Alex Horton, Washington Post, Mar. 25, 2020

"Dozens of immigrant physicians who enlisted through a Pentagon program meant to harness their medical skills are stuck taking out trash and filing paperwork, an immigration attorney said, even as the military mobilizes doctors to fight the growing coronavirus pandemic. Six recruits with relevant training — a pulmonary specialist, an epidemiologist and two internal medicine practitioners, among others — are frustrated that the glacial pace of security checks has slowed their chance to serve at a crucial moment, they told The Washington Post. ... More than 10,000 skilled immigrants entered the military in the last decade, mostly for their linguistic skills. The program shuttered in 2017 amid security concerns and heightened background checks that stalled the process for years. At least several dozen physicians are still waiting for their checks to finish.

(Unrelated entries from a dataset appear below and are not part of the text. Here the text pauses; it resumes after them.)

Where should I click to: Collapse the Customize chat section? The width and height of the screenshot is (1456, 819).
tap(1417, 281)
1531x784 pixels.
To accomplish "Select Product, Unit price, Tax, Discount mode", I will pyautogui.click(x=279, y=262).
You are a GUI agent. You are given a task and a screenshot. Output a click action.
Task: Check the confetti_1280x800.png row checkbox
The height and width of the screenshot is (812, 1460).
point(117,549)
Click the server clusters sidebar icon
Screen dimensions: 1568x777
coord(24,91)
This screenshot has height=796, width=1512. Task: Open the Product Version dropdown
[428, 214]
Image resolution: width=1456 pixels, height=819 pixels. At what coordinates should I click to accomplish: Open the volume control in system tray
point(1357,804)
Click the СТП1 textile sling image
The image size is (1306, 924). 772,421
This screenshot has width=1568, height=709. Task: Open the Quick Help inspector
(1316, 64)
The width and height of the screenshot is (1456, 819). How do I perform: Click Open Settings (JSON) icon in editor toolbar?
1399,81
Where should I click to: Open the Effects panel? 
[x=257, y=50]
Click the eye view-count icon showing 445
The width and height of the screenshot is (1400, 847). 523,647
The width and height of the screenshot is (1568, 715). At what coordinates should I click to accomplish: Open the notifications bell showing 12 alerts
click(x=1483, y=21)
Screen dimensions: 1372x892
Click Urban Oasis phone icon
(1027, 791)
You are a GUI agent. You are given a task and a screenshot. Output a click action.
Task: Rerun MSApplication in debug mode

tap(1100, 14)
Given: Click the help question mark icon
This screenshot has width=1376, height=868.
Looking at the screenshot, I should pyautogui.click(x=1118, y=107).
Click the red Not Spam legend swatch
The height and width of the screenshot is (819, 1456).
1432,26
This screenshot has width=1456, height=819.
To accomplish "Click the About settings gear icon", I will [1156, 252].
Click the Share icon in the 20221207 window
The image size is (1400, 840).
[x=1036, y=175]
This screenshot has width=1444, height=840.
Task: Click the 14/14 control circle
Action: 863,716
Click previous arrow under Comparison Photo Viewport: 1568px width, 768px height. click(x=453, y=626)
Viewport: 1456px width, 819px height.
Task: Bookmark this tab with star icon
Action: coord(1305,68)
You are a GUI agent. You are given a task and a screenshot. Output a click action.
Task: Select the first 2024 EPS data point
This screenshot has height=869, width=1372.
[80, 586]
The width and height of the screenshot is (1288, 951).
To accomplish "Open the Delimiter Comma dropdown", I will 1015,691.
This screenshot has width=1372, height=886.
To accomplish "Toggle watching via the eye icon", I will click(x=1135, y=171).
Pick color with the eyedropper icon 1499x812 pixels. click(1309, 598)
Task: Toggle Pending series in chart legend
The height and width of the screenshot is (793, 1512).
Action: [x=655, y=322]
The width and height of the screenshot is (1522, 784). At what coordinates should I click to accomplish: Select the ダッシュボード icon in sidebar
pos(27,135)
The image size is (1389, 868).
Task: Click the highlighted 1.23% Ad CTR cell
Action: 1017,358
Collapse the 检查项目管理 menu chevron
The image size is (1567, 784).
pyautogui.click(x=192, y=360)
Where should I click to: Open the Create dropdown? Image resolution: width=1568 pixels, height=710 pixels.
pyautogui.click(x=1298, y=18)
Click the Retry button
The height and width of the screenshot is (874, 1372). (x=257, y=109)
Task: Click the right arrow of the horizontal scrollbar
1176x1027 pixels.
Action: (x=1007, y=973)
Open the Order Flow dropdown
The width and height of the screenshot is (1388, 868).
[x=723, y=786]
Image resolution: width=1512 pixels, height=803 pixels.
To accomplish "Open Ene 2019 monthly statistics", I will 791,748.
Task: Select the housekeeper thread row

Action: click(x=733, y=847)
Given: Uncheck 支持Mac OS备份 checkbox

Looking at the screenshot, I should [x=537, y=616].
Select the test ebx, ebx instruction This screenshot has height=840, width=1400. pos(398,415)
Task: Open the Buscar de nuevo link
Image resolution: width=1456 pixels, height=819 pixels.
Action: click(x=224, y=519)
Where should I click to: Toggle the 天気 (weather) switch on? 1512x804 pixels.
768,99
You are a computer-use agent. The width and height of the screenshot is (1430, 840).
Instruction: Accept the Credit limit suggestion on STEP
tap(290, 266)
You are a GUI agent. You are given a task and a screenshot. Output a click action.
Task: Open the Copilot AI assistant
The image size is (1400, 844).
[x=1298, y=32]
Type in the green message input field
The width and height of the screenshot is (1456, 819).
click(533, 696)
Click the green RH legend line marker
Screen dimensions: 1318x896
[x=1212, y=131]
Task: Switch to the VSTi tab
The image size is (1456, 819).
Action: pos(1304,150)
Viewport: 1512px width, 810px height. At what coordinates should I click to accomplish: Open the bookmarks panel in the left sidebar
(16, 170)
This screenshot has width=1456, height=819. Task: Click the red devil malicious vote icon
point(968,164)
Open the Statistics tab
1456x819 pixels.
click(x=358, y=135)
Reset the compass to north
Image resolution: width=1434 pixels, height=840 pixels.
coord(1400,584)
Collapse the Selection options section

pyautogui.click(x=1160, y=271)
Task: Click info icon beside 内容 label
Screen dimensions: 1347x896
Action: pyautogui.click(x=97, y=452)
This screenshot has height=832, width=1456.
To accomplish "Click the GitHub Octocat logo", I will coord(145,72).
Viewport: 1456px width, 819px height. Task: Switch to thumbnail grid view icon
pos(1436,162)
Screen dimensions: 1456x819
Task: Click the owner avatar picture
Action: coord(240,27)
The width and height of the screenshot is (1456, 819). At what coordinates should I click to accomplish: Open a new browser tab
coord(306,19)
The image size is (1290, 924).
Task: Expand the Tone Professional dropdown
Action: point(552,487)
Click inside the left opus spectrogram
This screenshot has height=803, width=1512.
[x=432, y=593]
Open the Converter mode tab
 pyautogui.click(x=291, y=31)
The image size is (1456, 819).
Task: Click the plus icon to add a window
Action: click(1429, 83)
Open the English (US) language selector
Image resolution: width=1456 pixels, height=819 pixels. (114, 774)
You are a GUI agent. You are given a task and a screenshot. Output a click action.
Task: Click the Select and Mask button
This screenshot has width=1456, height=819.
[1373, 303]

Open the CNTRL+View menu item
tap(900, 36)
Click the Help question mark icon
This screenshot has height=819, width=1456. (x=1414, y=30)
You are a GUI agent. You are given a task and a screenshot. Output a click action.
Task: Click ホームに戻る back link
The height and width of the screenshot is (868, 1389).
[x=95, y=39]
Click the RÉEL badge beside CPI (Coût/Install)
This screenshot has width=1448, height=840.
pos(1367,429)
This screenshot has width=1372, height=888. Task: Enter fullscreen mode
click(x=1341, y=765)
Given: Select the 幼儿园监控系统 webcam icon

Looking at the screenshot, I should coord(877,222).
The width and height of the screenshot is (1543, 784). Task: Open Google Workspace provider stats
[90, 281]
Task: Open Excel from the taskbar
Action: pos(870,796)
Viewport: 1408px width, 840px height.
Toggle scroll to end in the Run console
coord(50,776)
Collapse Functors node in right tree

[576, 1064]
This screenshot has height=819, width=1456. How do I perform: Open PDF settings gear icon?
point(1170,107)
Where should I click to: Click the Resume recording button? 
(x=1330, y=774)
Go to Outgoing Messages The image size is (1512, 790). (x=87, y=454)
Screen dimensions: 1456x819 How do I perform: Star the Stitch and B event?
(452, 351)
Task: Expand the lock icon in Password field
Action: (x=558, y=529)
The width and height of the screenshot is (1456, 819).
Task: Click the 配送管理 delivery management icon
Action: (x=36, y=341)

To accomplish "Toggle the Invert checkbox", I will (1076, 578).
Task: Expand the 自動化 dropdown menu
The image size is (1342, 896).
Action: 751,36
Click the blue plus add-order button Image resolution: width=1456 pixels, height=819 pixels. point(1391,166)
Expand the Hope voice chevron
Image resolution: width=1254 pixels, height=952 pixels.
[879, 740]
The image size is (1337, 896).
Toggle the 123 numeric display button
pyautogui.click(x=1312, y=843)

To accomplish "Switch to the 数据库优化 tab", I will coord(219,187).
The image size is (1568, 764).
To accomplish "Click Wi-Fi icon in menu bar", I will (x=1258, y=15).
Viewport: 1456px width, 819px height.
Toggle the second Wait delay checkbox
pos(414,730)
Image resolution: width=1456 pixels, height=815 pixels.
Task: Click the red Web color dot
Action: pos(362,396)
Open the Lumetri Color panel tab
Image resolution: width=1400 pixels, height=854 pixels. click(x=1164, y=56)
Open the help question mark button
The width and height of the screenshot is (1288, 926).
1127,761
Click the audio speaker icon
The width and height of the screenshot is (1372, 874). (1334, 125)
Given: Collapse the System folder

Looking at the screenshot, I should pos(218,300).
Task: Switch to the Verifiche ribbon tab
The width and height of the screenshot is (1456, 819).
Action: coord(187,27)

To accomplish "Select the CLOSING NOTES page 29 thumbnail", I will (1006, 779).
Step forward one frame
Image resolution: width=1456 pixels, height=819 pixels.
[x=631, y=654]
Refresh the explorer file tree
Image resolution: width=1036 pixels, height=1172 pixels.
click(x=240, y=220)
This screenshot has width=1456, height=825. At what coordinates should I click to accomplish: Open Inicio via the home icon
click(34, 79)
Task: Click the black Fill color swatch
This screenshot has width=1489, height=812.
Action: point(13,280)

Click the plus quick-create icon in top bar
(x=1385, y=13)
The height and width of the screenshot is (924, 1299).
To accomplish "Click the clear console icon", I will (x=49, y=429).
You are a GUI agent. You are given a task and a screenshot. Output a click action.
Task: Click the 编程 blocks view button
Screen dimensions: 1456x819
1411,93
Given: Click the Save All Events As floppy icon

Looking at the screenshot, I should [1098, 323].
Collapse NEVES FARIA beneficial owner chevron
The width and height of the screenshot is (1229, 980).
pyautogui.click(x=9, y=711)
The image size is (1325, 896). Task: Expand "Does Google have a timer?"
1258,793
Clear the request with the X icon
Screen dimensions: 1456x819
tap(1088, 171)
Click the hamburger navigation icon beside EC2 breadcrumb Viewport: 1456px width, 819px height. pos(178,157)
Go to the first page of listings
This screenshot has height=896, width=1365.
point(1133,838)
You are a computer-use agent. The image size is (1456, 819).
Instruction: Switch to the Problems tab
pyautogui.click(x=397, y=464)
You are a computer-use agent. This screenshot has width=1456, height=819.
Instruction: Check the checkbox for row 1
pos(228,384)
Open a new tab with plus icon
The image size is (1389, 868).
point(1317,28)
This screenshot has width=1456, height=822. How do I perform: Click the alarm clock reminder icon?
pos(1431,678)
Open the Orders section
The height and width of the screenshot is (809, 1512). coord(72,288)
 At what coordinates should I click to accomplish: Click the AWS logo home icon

They busy themselves with menial tasks at their reserve units, where they have limited duties, said retired Army officer Margaret Stock, the architect of the program and an immigration attorney who has represented physician recruits. The military has consistent physician shortages, a 2018 Government Accountability Office report found. “The nation is facing a crisis when we need these people,” Stock said. “It was the point of recruiting them in the first place.” ... The Military Accessions Vital to National Interest [MAVNI] program was championed by Special Operations Command for its stream of language and cultural experts who could aid them in unconventional missions, a Pentagon overview of the program said. It also helped the Army Reserve fill many dental jobs, a vital task because dentists must be available to clear soldiers for combat deployments. By 2017, two-thirds of Army reservist dentists came through the program. But the pipeline closed that year following new stringent regulations and enhanced background checks, leading some to trickle in through thickets of bureaucracy. ... The Defense Department has failed to identify and place talented troops into jobs that harness their abilities, said Paul Scharre, a senior fellow at the Center for a New American Security and a former policy analyst at the Pentagon. “The military has done an unequivocally horrible job tapping into skills,” he said. But with MAVNI, “we know adding these people would make a difference.”